しかしマリーディアは正面からシールドブレスで受け止めようとした。
「ぐ、ぐぐ」
パワーに押されていたマリーディアだが
「これまでは強い攻撃に跳ね飛ばされていた。でも今は!」
左腕に力を込めマリーディアは光弾をはじき返した。
「ぬ?」
これがメッサ―・ディルゴに同じ速度で帰って行った。
しかしかなりの威力の光弾だった拘らずメッサーディルゴは対して傷つかなかった。
動じていない。
撃ち返された事も計算に入れているようだ。
「はあ!」
隙を突いてマリーディアは切りかかったがこれを落ち着いて杖で受け止めて見せた。
「接近戦に持ち込めば簡単に倒せると思ったか」
受けられた事はマリーディアにとって少し意外だった。
その時別方向からマリーディアより速いスピードでミッシェルが刀で切り掛かった。
「ぬ?」
メッサ―・ディルゴの表情が少し変わった。
反応がマリーディアの時と異なる。
メッサ―・ディルゴは素早くマリーディアを弾き、返す刀でミッシェルの刀を受け止めた、さらにもう一本の左手の刀も上手く杖を返して受け止めた。

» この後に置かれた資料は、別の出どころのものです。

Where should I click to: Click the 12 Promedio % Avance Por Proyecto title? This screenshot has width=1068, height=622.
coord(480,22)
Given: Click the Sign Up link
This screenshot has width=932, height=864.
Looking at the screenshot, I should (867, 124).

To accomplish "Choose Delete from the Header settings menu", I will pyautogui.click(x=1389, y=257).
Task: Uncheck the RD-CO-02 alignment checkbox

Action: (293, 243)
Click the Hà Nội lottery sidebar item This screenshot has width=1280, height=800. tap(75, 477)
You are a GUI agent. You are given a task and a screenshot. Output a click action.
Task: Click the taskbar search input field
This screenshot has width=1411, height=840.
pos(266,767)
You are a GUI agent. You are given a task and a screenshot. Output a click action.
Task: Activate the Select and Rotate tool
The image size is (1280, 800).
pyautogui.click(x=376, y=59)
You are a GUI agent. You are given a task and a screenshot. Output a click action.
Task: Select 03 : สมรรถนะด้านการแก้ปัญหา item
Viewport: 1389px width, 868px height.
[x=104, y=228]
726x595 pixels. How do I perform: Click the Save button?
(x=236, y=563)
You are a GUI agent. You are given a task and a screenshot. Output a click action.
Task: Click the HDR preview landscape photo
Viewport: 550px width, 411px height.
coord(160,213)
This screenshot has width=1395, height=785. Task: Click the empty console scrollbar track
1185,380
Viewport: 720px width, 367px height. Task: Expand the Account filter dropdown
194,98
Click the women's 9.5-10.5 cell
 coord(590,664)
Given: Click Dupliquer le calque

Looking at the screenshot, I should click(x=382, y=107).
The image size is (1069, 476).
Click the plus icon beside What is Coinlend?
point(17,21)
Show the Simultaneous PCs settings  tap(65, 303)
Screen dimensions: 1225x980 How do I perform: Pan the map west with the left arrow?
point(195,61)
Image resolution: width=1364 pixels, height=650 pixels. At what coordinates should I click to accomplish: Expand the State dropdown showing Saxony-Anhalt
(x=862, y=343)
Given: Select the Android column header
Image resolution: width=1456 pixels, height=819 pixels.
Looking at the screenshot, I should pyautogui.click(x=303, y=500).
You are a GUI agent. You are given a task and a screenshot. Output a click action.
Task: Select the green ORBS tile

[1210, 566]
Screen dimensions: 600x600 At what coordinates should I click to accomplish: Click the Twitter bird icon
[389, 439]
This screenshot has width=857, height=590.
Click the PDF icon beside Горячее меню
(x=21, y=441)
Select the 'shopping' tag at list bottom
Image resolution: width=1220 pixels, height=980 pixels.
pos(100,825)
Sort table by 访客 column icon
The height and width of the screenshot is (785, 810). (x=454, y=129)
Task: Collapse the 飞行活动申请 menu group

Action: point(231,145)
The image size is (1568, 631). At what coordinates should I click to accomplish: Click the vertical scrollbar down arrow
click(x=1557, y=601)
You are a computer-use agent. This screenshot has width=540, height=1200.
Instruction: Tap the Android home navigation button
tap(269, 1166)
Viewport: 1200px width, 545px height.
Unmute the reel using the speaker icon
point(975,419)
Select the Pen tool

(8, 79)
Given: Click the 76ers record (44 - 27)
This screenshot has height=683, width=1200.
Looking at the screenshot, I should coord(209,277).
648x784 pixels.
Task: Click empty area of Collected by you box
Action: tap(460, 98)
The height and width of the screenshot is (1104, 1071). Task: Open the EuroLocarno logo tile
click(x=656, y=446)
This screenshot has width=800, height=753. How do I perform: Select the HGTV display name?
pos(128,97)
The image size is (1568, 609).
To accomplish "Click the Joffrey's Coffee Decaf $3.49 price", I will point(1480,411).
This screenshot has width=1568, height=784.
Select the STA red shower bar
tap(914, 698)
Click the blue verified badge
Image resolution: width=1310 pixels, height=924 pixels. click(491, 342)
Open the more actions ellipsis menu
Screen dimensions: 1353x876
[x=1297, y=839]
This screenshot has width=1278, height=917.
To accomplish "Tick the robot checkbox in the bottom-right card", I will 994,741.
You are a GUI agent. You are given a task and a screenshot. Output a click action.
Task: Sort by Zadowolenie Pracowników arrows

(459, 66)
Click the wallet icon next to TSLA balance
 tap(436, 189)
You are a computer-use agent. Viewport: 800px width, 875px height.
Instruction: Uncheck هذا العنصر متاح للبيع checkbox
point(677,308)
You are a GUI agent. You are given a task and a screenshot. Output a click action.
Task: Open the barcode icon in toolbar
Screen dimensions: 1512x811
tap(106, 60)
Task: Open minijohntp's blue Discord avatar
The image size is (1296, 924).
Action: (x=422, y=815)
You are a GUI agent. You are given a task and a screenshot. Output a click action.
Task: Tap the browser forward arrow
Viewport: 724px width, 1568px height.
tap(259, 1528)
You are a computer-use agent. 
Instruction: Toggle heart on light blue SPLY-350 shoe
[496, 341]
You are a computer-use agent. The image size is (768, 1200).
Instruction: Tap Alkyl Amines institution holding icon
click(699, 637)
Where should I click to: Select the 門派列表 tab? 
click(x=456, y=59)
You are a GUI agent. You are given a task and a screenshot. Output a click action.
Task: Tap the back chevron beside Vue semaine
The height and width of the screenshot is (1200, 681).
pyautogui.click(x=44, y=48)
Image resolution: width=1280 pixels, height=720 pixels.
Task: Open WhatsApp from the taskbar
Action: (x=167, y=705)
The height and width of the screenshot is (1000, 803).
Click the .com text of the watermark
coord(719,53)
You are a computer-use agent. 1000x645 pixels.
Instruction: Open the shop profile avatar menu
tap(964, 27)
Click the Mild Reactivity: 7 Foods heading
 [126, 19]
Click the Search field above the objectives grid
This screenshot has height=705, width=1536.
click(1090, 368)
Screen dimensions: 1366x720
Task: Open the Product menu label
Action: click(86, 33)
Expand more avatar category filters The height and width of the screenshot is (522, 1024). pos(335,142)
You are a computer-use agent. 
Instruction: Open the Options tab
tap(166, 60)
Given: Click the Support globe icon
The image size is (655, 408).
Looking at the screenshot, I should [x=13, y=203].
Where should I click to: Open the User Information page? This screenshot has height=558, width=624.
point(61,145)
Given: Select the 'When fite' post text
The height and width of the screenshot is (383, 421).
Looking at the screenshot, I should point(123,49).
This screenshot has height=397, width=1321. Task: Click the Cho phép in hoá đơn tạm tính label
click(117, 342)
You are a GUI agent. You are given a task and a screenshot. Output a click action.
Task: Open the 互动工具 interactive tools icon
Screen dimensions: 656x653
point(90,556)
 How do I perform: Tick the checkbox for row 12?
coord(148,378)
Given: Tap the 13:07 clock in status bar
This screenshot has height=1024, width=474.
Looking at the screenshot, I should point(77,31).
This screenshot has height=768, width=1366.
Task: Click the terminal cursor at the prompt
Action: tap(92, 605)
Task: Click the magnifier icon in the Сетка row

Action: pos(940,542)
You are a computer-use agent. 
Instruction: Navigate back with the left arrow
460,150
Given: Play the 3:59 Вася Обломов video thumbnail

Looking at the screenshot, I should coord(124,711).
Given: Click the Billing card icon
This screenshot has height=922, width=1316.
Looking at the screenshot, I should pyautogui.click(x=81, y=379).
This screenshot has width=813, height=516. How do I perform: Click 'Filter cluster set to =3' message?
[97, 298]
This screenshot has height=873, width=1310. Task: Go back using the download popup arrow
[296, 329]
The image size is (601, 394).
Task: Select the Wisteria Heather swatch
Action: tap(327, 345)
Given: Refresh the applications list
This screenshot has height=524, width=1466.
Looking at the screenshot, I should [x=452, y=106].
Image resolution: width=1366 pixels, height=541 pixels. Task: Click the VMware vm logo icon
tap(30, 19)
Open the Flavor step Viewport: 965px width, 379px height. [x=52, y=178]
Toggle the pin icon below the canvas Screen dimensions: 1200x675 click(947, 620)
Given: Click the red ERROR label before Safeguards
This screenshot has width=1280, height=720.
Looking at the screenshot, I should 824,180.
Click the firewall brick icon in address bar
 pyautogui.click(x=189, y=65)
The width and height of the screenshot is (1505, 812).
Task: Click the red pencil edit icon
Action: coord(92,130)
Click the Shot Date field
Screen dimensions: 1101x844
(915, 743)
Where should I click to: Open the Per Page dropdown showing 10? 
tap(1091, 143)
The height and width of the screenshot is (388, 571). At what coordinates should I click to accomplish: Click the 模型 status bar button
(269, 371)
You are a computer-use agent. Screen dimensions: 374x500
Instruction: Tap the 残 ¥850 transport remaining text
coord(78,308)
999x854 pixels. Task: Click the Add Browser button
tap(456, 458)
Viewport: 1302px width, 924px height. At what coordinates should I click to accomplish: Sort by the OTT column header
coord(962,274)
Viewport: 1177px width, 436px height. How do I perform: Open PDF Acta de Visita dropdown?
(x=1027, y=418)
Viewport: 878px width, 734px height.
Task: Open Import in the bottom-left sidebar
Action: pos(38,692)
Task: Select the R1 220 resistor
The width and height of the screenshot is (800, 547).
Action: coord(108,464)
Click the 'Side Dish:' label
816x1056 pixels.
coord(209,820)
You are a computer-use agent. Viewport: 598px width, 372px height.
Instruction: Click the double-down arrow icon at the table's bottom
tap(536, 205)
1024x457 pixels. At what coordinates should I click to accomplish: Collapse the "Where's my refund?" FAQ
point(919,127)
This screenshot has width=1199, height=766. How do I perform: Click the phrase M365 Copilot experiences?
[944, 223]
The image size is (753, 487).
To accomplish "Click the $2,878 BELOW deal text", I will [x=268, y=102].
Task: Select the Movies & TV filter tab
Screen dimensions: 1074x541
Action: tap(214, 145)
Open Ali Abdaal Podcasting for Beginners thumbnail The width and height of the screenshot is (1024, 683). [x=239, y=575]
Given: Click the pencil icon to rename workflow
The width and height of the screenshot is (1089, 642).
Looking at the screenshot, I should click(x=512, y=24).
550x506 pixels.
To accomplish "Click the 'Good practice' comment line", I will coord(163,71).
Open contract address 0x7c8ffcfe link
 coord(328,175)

ミッシェルは目にも止まらぬ後方ジャンプとバク転で距離を取り、再度間合いを取ってから同じく速い速度で切りかかる。
「俺のスピードもかなり上がってるぜ。元々速いが」
さっきよりもっと左側から素早く迫り切りつけた。
しかしメッサ―・ディルゴは二本とも防いだ。
しかし、マリーディア達を相手にした時よりかなり顔が真剣になっている。
余裕が無くなってきている。
彼はミッシェルを見て思った。
こやつ……
確かわずかに生き残った忍者の末裔と言う奴か。
再度メッサー・ディルゴは多方向に無数の光弾を放った。
二人以外はまだ兵の相手をしている。
マリーディアは上手く光弾を受けた。
そして続いて何発か来た弾は次々撃ち返した。
しかし撃ち返されてもまたマッサーディアは余裕の顔で受け止める。
小さい光弾が何発当たってもあまり効いていない。
「俺も撃ち返してやる」
とミッシェルは手から無数の手裏剣型エネルギーを発した。
メッサーディルゴは落ち着いて無数の光弾で迎え撃った。
マリーディアを相手にする時より顔がまた真剣になった。
余裕が少し消える。
彼は思った。
この男の魔法の様な手裏剣の技、炎や氷では防げない。
それを踏んで出したのか。
この年でこんな動きと技を。
クラビとマークレイは兵を倒しアンカーを発射した。
「くらえっ!」
マークレイは一本、クラビは三本だ。
あれが神の武具、よし、破壊してやる。
と大きめの光弾をアンカー目掛け計四発放った。
光弾はアンカーに当たり爆発しマークレイの一本とクラビの二本が止まったが、クラビの一本のアンカーが首をからめとった。
「うぐぐ!」
メッサ―・ディルゴは苦しく紐を押さえたが外せない。
苦しさを見せない様に踏ん張っているようだ。
そしてボジャック、ベルス、ゾゾ、シヴァが前に出て来た。
「くっ!」
何とか腕力でアンカー紐を外した。